Cash is only temporarily tied up

Of course, the main limitation of delayed financing is that you have to be able to assemble the cash up-front to make the purchase in the first place. Delayed financing doesn't provide you with additional funds, it only allows you to recover funds that you've tied up temporarily in buying the new home.

Delayed financing works for people who have the financial assets to buy a home outright, but need to hang onto those assets for other purposes, such as retirement savings or investments. It allows you to draw on those assets temporarily to make the home purchase, then restore them with the funds obtained by refinancing.

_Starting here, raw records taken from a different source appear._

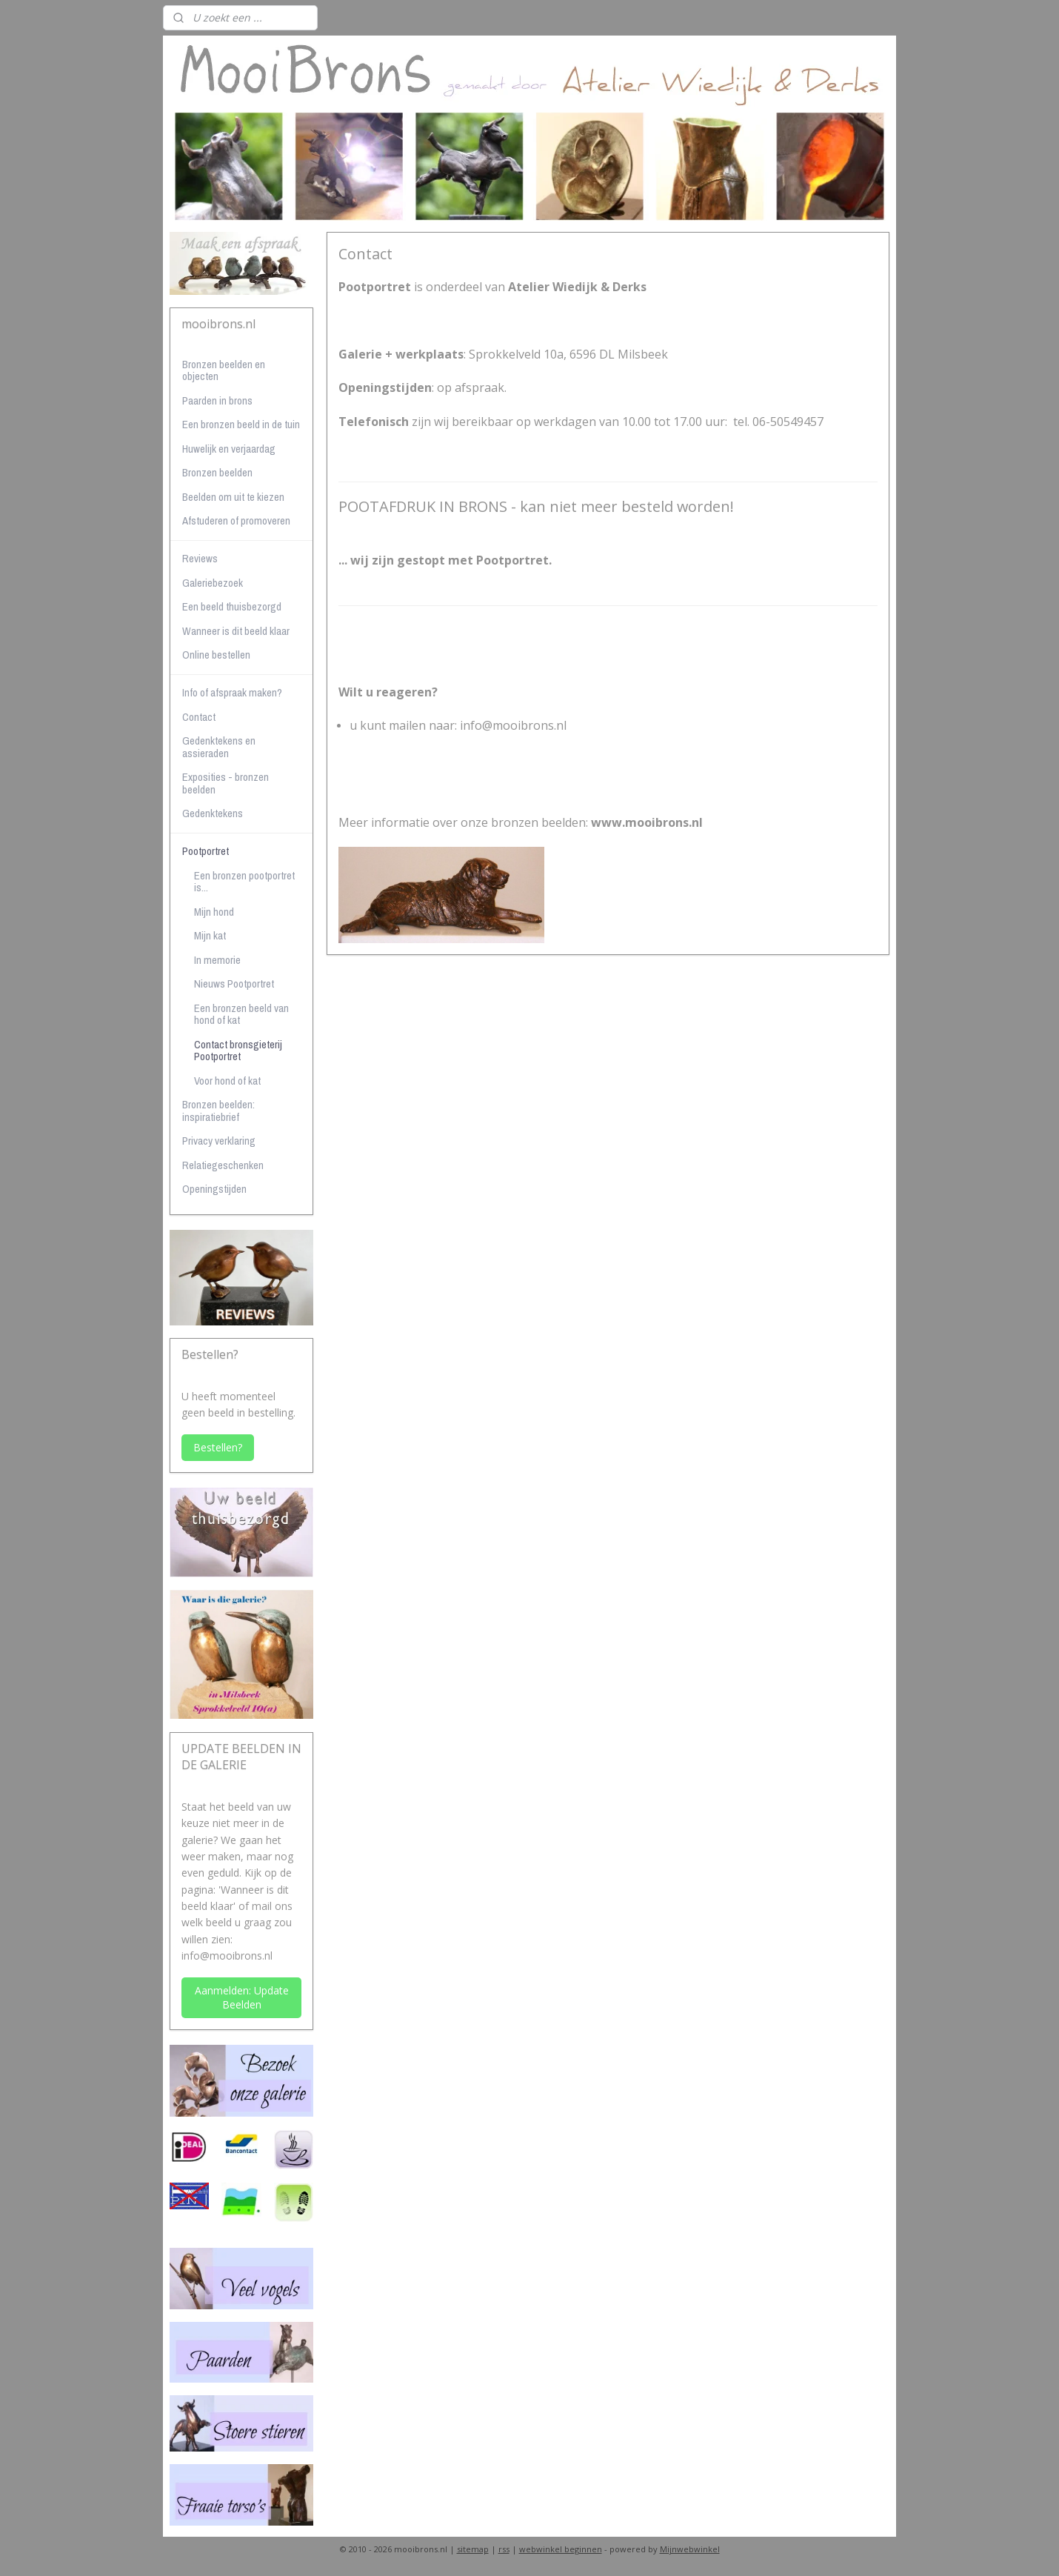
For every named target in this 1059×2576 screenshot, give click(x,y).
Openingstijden (214, 1189)
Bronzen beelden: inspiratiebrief (218, 1110)
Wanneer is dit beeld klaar (236, 631)
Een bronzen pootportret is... (244, 882)
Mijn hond (214, 911)
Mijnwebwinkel (690, 2549)
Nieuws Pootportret (234, 983)
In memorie (217, 960)
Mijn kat (210, 935)
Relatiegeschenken (223, 1165)
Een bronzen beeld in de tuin (241, 424)
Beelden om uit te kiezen (233, 497)
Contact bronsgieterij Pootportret (238, 1050)
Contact (199, 717)
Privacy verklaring (218, 1140)
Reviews (200, 558)
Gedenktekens (212, 813)
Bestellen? (217, 1447)
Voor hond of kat (227, 1080)
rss (504, 2549)
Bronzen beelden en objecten (223, 370)
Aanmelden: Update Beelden (242, 1997)
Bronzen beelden (217, 472)
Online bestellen (216, 654)
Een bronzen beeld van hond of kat (241, 1014)
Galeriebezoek (212, 582)
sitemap (473, 2549)
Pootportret (205, 851)
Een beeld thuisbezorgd (231, 606)
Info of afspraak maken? (232, 692)
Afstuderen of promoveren (236, 520)
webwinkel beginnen (560, 2549)
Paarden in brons (217, 400)
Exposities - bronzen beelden (225, 783)
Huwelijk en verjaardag (228, 448)
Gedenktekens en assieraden (218, 747)
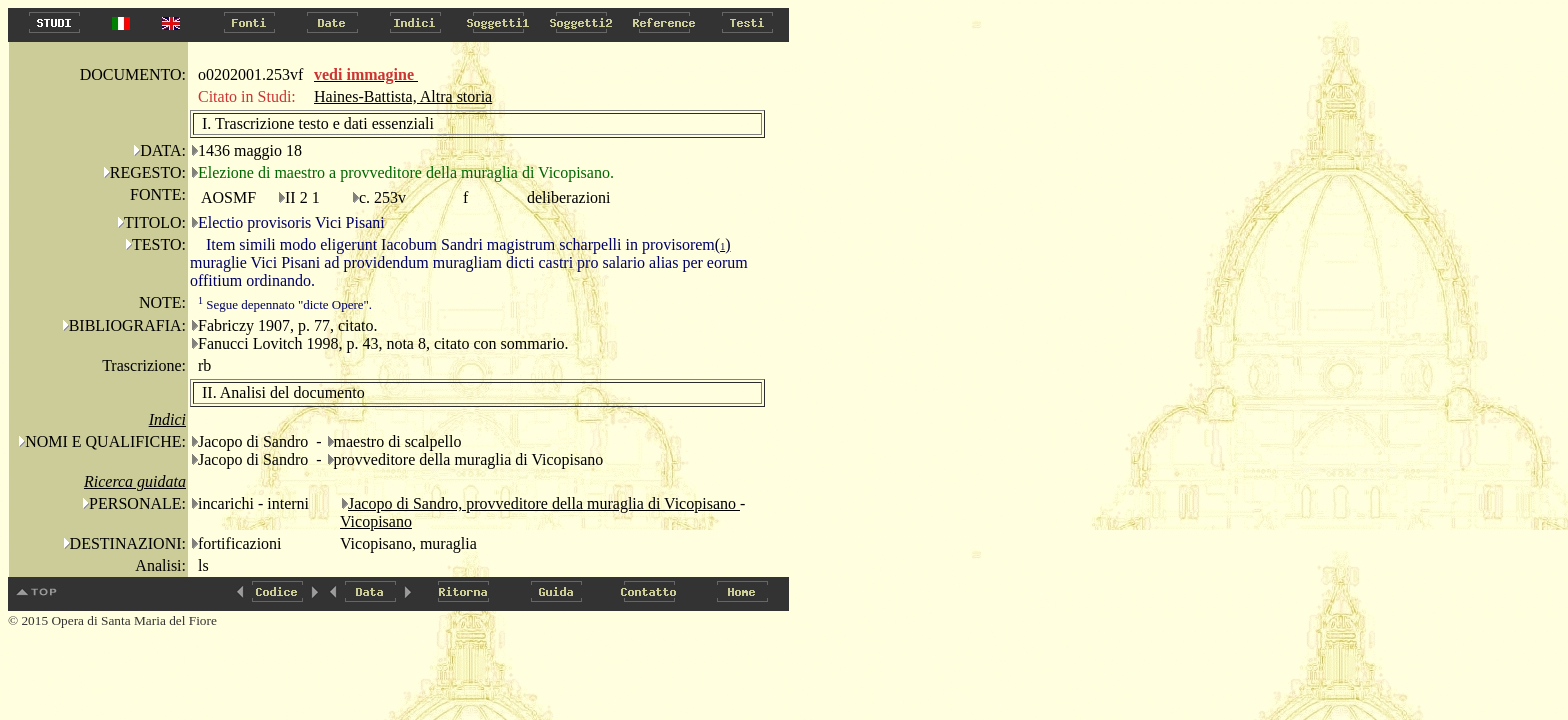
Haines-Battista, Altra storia (403, 96)
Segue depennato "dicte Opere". (285, 304)
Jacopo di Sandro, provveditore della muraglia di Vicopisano (544, 503)
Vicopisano (376, 521)
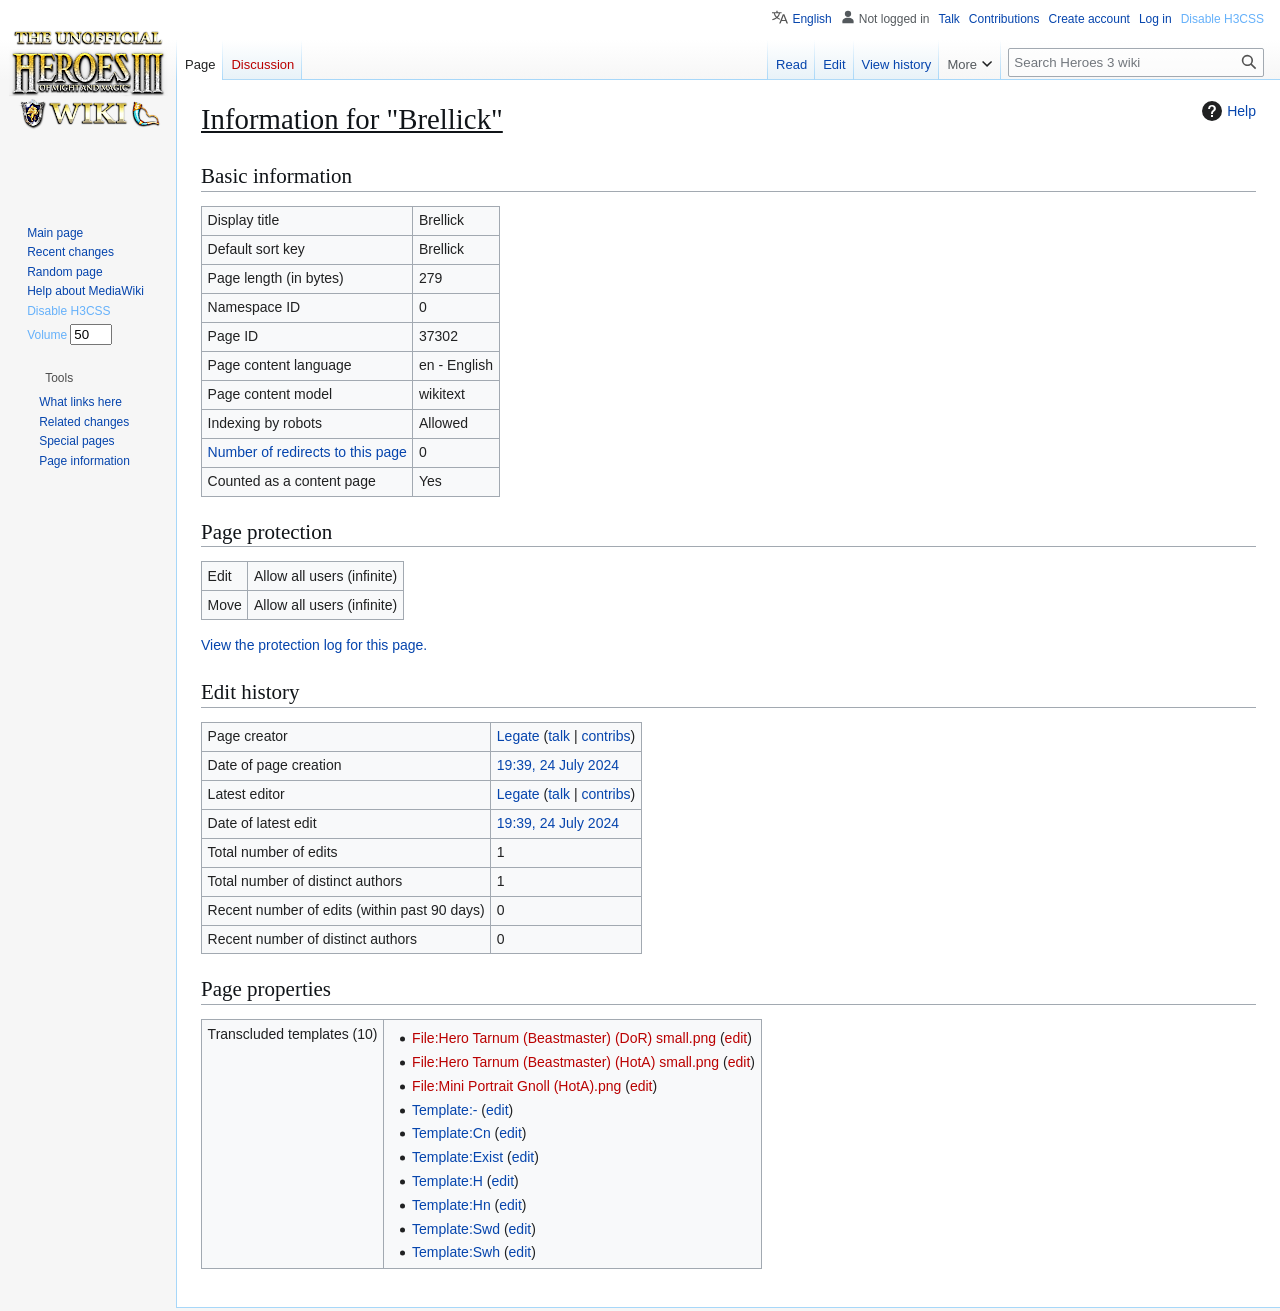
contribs (605, 736)
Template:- (444, 1110)
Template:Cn (451, 1133)
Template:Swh (456, 1252)
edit (736, 1038)
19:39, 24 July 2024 (558, 765)
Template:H (447, 1181)
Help (1226, 111)
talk (559, 736)
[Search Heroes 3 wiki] (1136, 62)
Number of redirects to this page (307, 452)
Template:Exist (457, 1157)
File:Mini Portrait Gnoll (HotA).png (516, 1086)
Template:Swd (456, 1229)
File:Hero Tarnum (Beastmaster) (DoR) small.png (564, 1038)
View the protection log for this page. (314, 645)
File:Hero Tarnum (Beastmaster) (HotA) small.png (565, 1062)
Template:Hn (451, 1205)
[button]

In some cases, that can make better financial sense that trying to arrange conventional mortgage financing.

Delayed financing is often used in purchases of multi-million dollar homes, with the financing arranged through what is called the "nonagency market" - loans that are not backed by Fannie Mae, Freddie Mac, the FHA or the like, and so are not subject to their limits and rules. However, Fannie Mae does have a delayed financing program in place - making this product available and affordable for borrowers seeking to use it for modestly priced homes as well.

Fannie Mae delayed financing is available on homes priced up to the local loan limits, which currently range from $417,000 to 625,500 for single-family homes, depending on location. The delayed financing option is available up to six months after the purchase, after which conventional refinance or home equity financing options become available.

Can tap up to 70 percent of equity

Delayed financing can be used on primary homes, second homes or investment properties. Owners of primary homes may take up out to 70 percent of the home's value when refinancing; the limit is 60 percent for second homes and investment properties.

Purchasers must be able to show where they obtained the cash used to buy the home. If a home equity loan or other type of mortgage was used, the proceeds from the delayed financing must be used to pay off those loans first.

The purchase of the home must have been arms-length, meaning it cannot have been bought from one's parents, business partners or others with a close relationship to the buyer. Similarly, there may be no outstanding liens on the property, such as a home equity loan or other mortgage. The original HUD-1 or comparable documentation must be provided to show proof of the sale and to show the property was purchased free of any mortgages or liens.

This is a somewhat unusual mortgage product and not all lenders will offer it. It's a good idea to seek out a loan officer who is experienced in working with delayed financing and understands the ins and outs of the loan, and the various requirements that must be met, as well as being able to explain the advantages and disadvantages compared to other financing options.